Um dia na vida de Camponesas
Elas são do sertão, do agreste e da zona da mata; são quatro mil mulheres que se juntam na rua Gervásio Pires, em frente à sede da Fetape. Há faixas dos sindicatos das três regiões, nove pólos de trabalho do sindicalismo rural. Há homens, mas a predominância é feminina no Dia Internacional das Mulheres. À frente de todas, Maria Aparecida de Melo, 53 anos, Mulica, como todos a chamam
Publicado 09/03/2010 14:48 | Editado 04/03/2020 16:58
Tem nas mãos um impresso com pouco mais de cem páginas, o Plano Estadual de Políticas Públicas para as Mulheres. Suada, rosto cremoso, cabelos presos para evitar atrapalhos, vai entregar “os ganhos” ao governador Eduardo Campos. No dizer de Cristina Buarque, secretária Especial da Mulher, “é a primeira vez, em mais de 500 anos, que as mulheres do campo têm um plano para a independência de cada uma.”
Mulica não dá sinais de orgulho; se teve algum, perdeu-o em 88, quando coordenou a ocupação de terras em São Bento do Una, onde nasceu. Enfrentou a polícia, não recuou. Sabe, agora, que a luta das mulheres se dá junto ao propósito de fazer vingar o Plano Nacional de Direitos Humanos. Atrás de si, a vistosa faixa – Igualdade na vida, no trabalho e na política. Na avenida Conde da Boa Vista, ela canta com as outras; não se ouve sua voz, o gume da língua perde-se nos gritos, no olhar perplexo de transeuntes.
Câmeras, repórteres, Mulica sob a mira.
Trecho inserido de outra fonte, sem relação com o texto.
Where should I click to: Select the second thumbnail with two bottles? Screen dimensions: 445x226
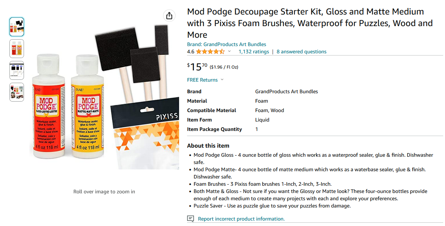17,49
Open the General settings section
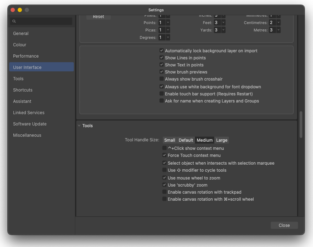Viewport: 313px width, 247px height. (x=20, y=33)
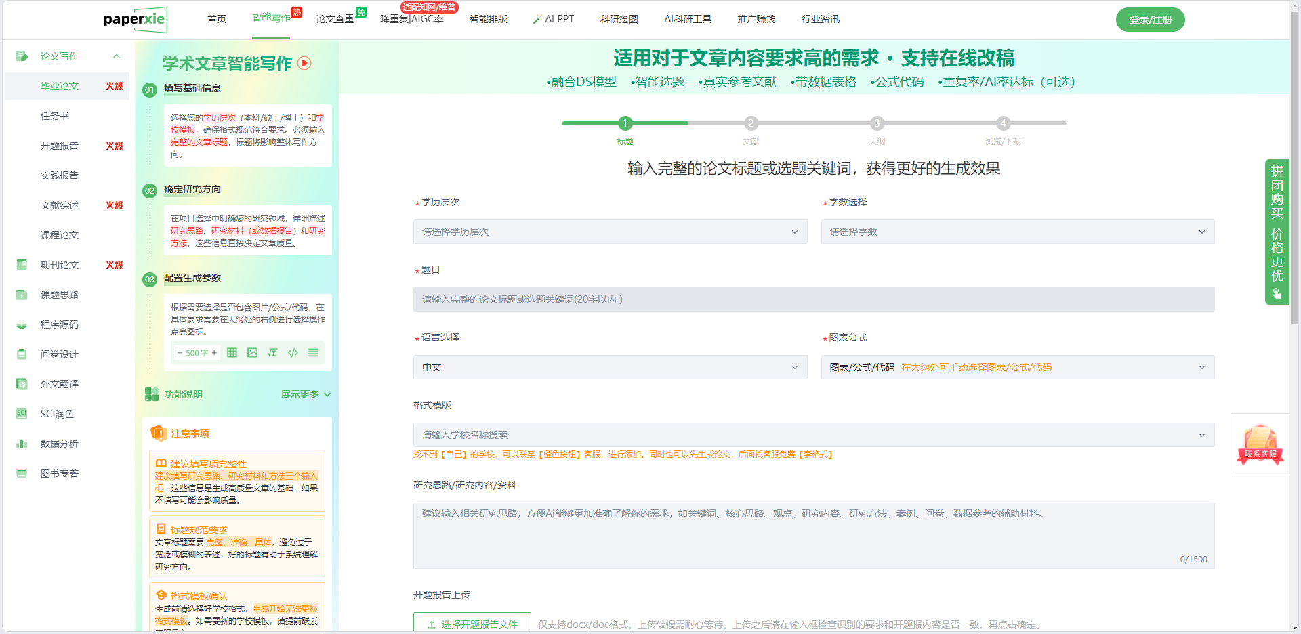Collapse the 论文写作 sidebar group
This screenshot has width=1301, height=634.
pos(117,56)
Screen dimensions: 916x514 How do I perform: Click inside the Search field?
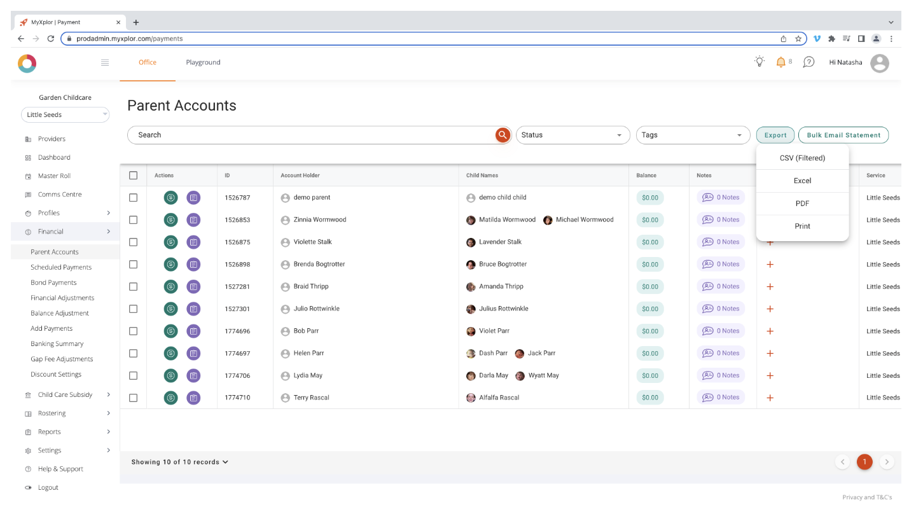[286, 134]
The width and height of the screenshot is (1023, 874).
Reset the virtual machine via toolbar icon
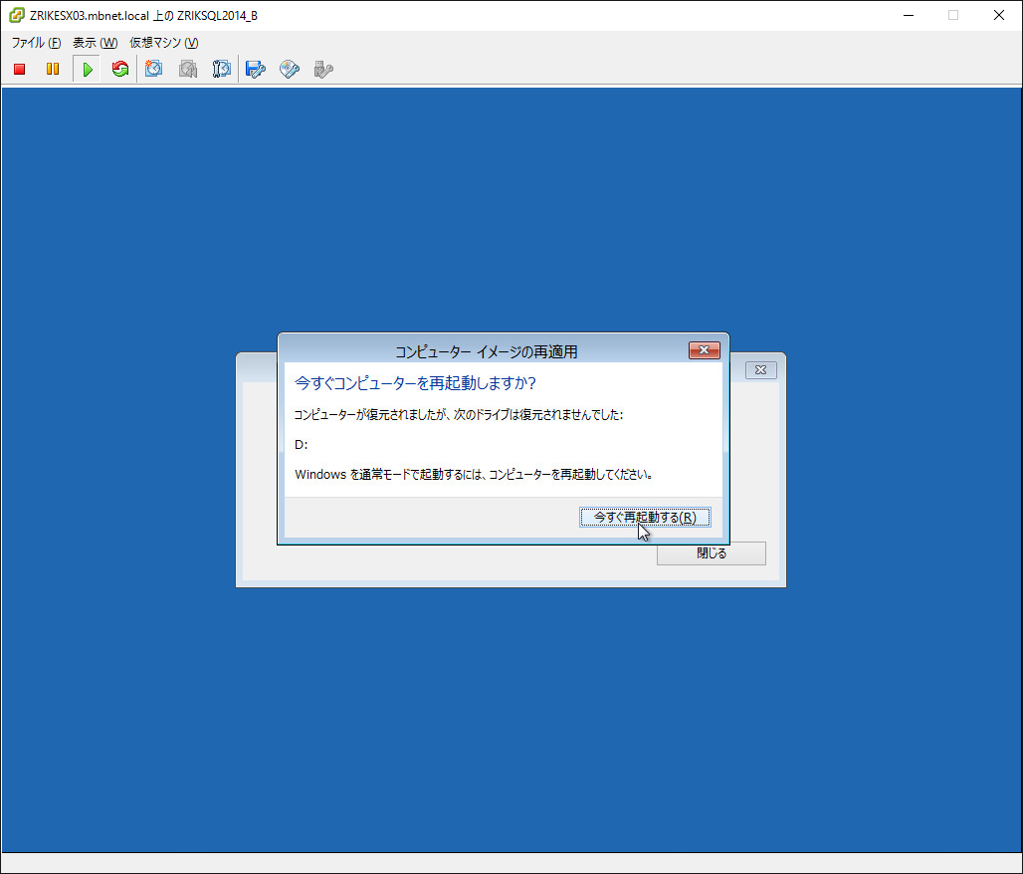pyautogui.click(x=120, y=70)
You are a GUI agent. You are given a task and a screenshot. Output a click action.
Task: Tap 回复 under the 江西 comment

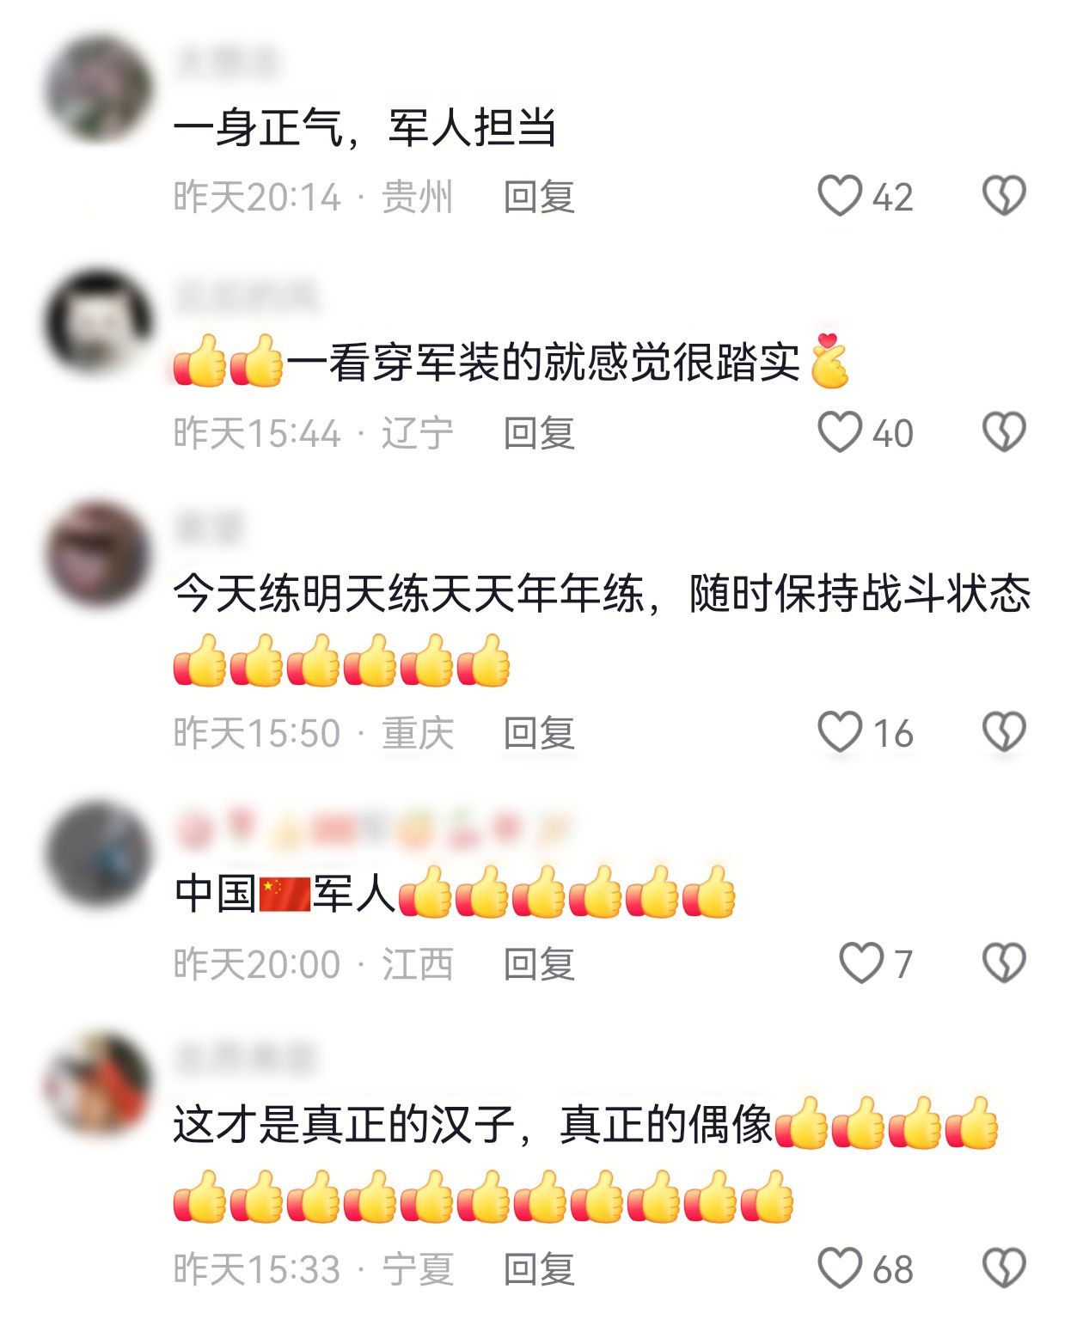tap(539, 964)
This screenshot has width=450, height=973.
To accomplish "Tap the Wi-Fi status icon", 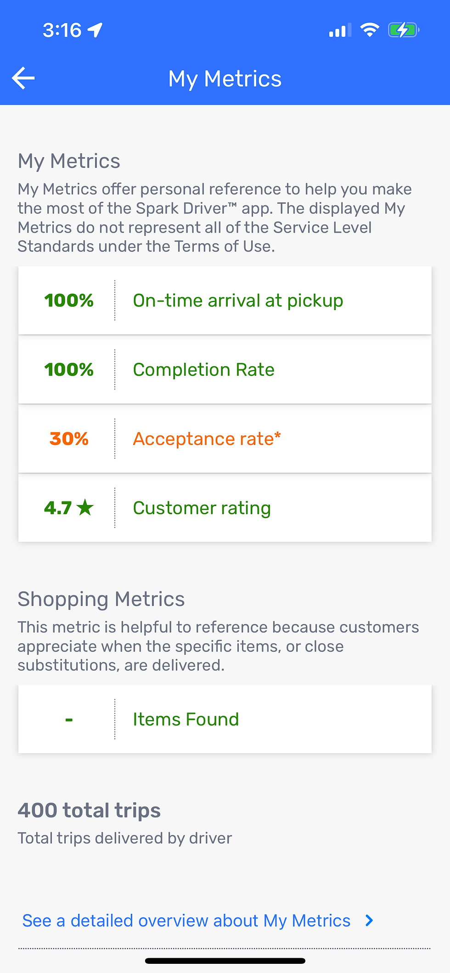I will click(369, 30).
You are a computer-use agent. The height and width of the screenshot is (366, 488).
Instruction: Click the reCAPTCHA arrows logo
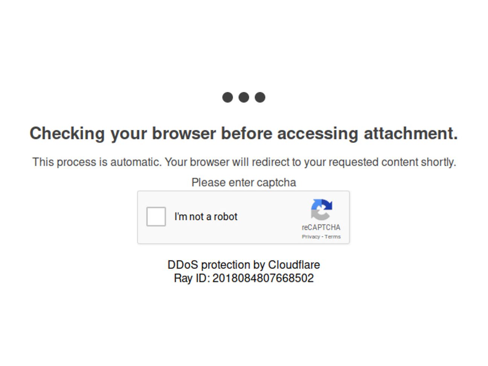[321, 209]
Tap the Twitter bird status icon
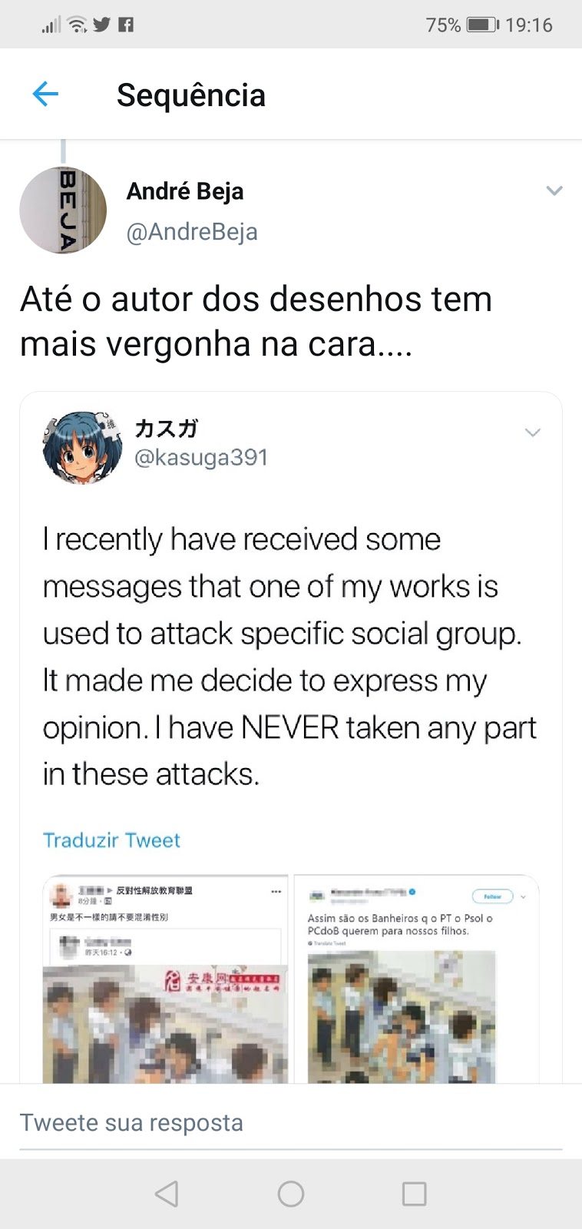Screen dimensions: 582x1229 pos(101,25)

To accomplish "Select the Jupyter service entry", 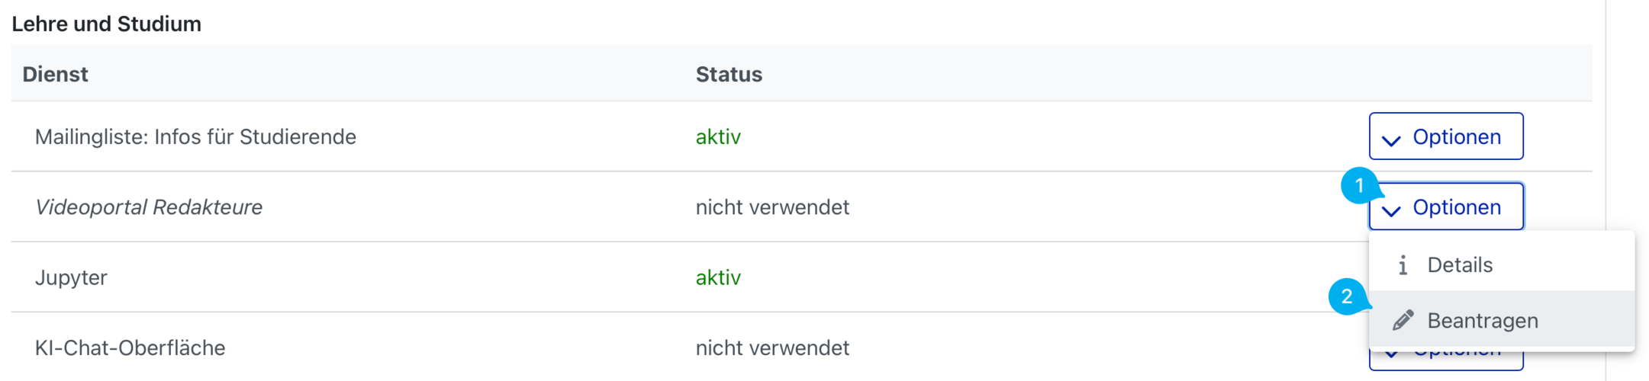I will 71,277.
Raimundo Doriel Barros segue-a com os olhos, não dá um pio, engrossa os refrões; é o presidente interino da Fetape. “O Plano – diz Mulica – é o resultado de dois anos de trabalho, com três seminários. Ele pede a construção de 30% de casas para as mulheres rurais, no projeto Minha casa, Minha vida, do governo federal.” Influíram na redação do plano a Fetape, o MST, a CTP, a Fetraf, o MLST, o MNTR e o MAPRA.
Na ponte Princesa Isabel, dois funcionários do governo encaminham-se à ala da frente da marcha. Mulica recebe-os. Ouve sem queixas a recomendação dos oficiais engomados. A marcha segue o entorno do Teatro de Santa Isabel. Ela, primeira-dama da demonstração, poderia segui-los, encurtando o caminho rumo ao palco montado pelo governo para a recepção. Há centenas de cadeiras na frente; no palco, poltronas de madeira, com respaldo em alto relevo. A recepcionista oficial, com uma peça comprida e única no corpo, é um mestre de cerimônia; dá as boas-vindas, diz que “é uma tarde linda” sem se dar conta da pieguice. O nome de Mulica é repetido à exaustão.
Doze mulheres camponesas são homenageadas com uma placa de bronze, alusiva aos anos de luta na militância rural. Maria do Carmo Ramos, do Araripe; Maria Auxiliadora Dias, sertão central; Ivanete Almeida Nascimento, sertão central; Rita Maria Rosa da Silva, Polo do São Francisco; Georgina Delmondes, Mata Norte; Letícia Maria Lima da Silva, Agreste Meridional; Terezinha Francisca de Macedo, de Dormentes; Rosilda da Silva, Lagoa do Carro; Isabel Cristina da Silva, Polo do São Francisco; Cristina Cândido, Margarida Pereira da Silva; e Maria José de Carvalho, primeira mulher presidente da Fetape.
Cristina Buarque, no microfone, diz: “Como Clara Zetkin, também nós somos socialistas.” O governador Eduardo Campos, após receber o plano adiantou o compromisso de, “no próximo dia 22, às 09h, todo o secretariado do governo estará reunido para dar início à execução do Plano Estadual de Políticas Públicas para as Mulheres.”